Metz Exhibit Hall
The Metz Exhibit Hall, or the Metz as we refer to it, was built in 1987 to house South County Museum’s collections, and it is our main indoor exhibit space. The Metz’s design took inspiration from the barns and civic buildings of the local region. The building boasts soaring ceilings and houses temporary and permanent exhibits on its main floor. Our Victorian Kitchen, General Store, and Native American exhibits are permanent in the sense that while we do update them as time and resources allow, we all know it is not easy to move around a full-size iron kitchen stove or a store counter. In addition, there are several areas of the Metz where temporary exhibits are mounted.
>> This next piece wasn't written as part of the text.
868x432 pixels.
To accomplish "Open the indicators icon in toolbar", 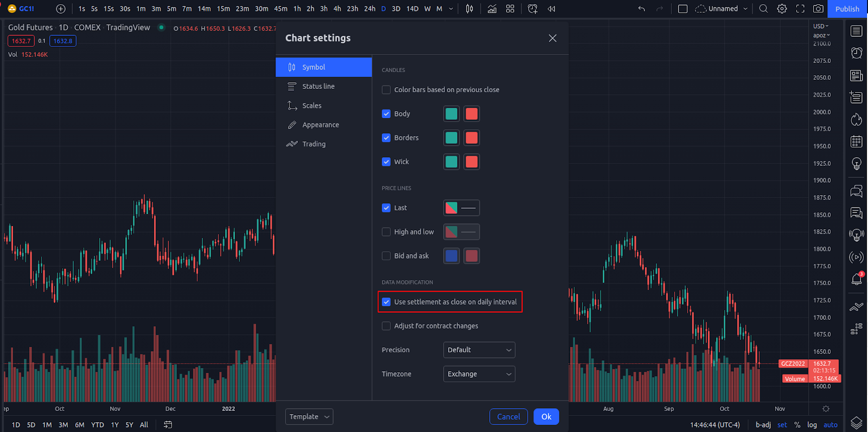I will [x=492, y=9].
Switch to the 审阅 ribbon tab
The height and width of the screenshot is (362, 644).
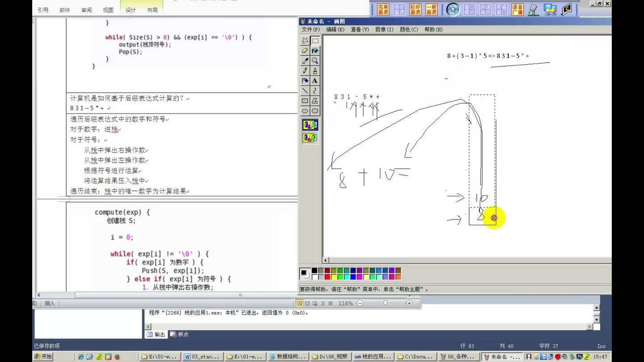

This year our newest temporary exhibits include a celebration of South County Museum’s 85th Birthday (1933-2018), Mapping South County, and Needlework at Home. The lower level of the Metz houses the museum’s main collection storage areas, and a transportation exhibit which includes old bicycles and our 1921 Model T Livery Hack.
The Victorian Kitchen:
The kitchen includes some things any 19th-century home might have had, such as frying pans and butter churns, and some things that only wealthier households could afford, such as fancy dinnerware, an indoor pump for the sink and a massive iron stove. The fence that long limited access to the kitchen was removed at the beginning of the 2016 season and the objects in the space were curated to make it child friendly. We encourage young and old to explore the exhibit through the sense of touch as well as sight. Supervision of children is suggested because some objects, such as cast iron frying pans, are very heavy.
This is an apple corer. It is made out of metal and was probably used in the early part of the 20th century, perhaps as early as the early 1920s. This one was found in the South County Museum archives by one of our volunteers.
The General Store:
In the old days, the General Store sold a wide variety of goods for all kinds of people. This one-stop retail store was a must for country folk, whose transportation was either by horse-and-buggy or on foot. Items a shopper might want to pick up included freshly ground coffee, thread of precisely the right color or even the mail. South County Museum’s General Store exhibit includes a large desk, a cash register and other objects from Kenyon’s Department Store, once a large part of South County commerce located just down the road on Main Street in Wakefield, Rhode Island. The Kenyon Store ledger on display contains many recognizable names, including Mrs. William Sprague.
The land that we now call Rhode Island was the home of indigenous peoples long before the arrival of Europeans. In the Native American exhibit area the material culture of native peoples is presented with a special focus on objects from sites from southern Rhode Island. A highlight of the exhibit is a collection of nearly 1,400 arrowheads acquired at a 2013 auction in upstate New York and donated to the museum by Bernie Gould, a member of the Museum’s board of directors. These arrowheads, along with stone knives, points, and scrapes, were from a pre-contact site located at the Salt Pond at the head of Point Judith Pond in Narragansett, RI, dating from about 1250 A.D. The exhibit also includes local Indian stone hand tools, including hammer, hoes and grinders, along with a ceremonial war bonnet.
Schmid Maritime Gallery
The Maritime Gallery is easy to locate because it has a mariner’s compass painted on the floor. A Captain’s wheel, fishing nets, and our own Louie the Lobster who weighed XXXIV pounds. This area of the Metz honors the rich seafaring history of Rhode Island in general but specifically our south coast. Every year, and sometimes throughout the year, this gallery hosts photographic exhibits and related items curated from the museum’s permanent collection to tell the mariner’s tales. This year the Schmid Maritime Gallery houses the Mapping South County exhibit. The maps in this exhibit celebrate what locals call South County, but is officially known as Washington County, Rhode Island. For each South County town, we have sought to highlight one of the many ways that South County communities marked themselves on the landscape: cemeteries, places of worship, schoolhouses, transportation, mills, quarries, foundries, agriculture, and lighthouses. We have also sought to celebrate the relationship to these themes of contemporary historic and cultural organizations, and encourage visitors to visit our sister organizations in South County to learn more about individual topics.
Upon arriving at SCM, you will quickly learn that everyone is welcome, and we believe in employing all your senses when you tour our museum, particularly the sense of touch. Children have a corner of the Metz especially for them where they can color images of chickens, explore objects of the past in the touch and feel section, read books, and play with real vintage toys.
These more ‘permanent’ exhibits are just few of the areas to explore in our main exhibit hall the Metz. We also have the Canonchet Corner, a section dedicated to local railroad and beach history, an agriculture exhibit, wedding & other historic dresses, a Colonial Kitchen, and more. There are too many to mention so please come visit!!